▶ [WORK REQUIRED]: In the data that follows, find each line containing "computer" and copy it.

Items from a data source

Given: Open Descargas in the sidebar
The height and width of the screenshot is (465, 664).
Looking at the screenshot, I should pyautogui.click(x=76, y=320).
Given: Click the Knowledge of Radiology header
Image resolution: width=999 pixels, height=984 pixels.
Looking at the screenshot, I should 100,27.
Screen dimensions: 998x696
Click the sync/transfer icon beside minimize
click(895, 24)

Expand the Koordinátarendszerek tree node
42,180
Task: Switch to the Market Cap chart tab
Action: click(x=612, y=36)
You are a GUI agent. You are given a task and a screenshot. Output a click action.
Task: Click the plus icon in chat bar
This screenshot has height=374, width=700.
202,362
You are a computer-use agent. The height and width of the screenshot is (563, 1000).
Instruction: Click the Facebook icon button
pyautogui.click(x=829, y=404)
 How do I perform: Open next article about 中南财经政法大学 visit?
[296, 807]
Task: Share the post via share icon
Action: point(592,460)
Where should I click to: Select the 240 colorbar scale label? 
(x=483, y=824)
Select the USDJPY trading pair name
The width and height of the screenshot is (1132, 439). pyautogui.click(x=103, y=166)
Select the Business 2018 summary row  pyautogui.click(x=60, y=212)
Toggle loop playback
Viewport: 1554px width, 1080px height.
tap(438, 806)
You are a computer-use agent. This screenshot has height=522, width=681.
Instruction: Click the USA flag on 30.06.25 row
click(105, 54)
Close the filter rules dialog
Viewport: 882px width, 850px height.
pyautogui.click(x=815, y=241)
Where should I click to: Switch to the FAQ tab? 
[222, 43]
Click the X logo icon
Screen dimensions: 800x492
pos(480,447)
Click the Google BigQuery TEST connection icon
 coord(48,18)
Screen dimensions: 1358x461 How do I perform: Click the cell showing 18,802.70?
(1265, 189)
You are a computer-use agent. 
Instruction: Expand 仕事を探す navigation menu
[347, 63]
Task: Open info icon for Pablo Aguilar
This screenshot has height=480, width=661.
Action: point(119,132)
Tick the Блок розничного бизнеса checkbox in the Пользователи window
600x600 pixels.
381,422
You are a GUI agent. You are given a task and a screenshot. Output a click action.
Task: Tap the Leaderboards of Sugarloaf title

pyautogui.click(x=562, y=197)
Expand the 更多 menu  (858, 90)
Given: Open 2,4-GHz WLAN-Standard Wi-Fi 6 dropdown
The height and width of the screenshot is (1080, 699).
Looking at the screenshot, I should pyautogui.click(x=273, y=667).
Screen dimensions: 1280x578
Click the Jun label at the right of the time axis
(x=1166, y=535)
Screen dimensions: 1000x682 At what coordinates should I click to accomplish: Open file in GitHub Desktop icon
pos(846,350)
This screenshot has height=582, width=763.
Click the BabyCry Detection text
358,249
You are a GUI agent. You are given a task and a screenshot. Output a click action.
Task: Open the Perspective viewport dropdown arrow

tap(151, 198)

▶ [RESULT OF THIS TASK]:
You are a computer-use agent. The height and width of the screenshot is (563, 1000).
You are a computer-use agent. This screenshot has height=522, width=681.
You are a computer-use agent. 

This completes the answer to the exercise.